Rabu, 24 September 2014

Hanya Siapalah Dian

     Dari kejahuan sayup-sayup suara kokok ayam terdengar begitu mendayu, memecah sepi di pagi ini.dinginya udara subuh, mengusik mata gadis kecil itu untuk segera terbangun dari tidurnya.

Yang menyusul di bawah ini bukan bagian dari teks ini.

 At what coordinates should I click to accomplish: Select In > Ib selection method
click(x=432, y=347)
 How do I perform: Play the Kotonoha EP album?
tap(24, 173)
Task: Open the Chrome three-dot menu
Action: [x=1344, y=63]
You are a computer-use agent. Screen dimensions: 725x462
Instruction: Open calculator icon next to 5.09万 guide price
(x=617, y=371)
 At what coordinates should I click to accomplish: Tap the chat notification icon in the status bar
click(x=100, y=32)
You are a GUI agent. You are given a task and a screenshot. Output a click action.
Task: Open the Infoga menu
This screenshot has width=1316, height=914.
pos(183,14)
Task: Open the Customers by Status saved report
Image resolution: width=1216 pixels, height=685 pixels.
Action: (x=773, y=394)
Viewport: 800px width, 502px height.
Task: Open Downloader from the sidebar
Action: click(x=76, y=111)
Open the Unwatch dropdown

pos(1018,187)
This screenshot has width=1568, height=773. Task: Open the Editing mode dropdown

     “Dian” itulah sapaan gadis kecil itu. hari ini hari senin, dian bangun pagi lebih cepat dari biasanya. Setelah melaksanakan sholat subuh, dian merebus beberapa potong ubi. kemudian dicampur dengan parutan kelapa, terakhir disirami dengan gula seadanya. Dian pagi ini kembali mebuatkan minuman hanggat tradisional berupa dedaunan dan campuran jahe, yang tempo hari dipanen langsung di belakang rumahnya. dengan minuman hangat racikannya dia berharap bisa menyembuhkan sakit sang nenek.
Ia seketika mengecup kening neneknya dan meletakkan segelas obat racikkannya di atas meja.
dian juga  memasakkan makanan rebus ubi untuk sang nenek yang lagi pulas tidur diranjang tempat tidur beralaskan kasur tipis yang nampak tak lagi rata itu.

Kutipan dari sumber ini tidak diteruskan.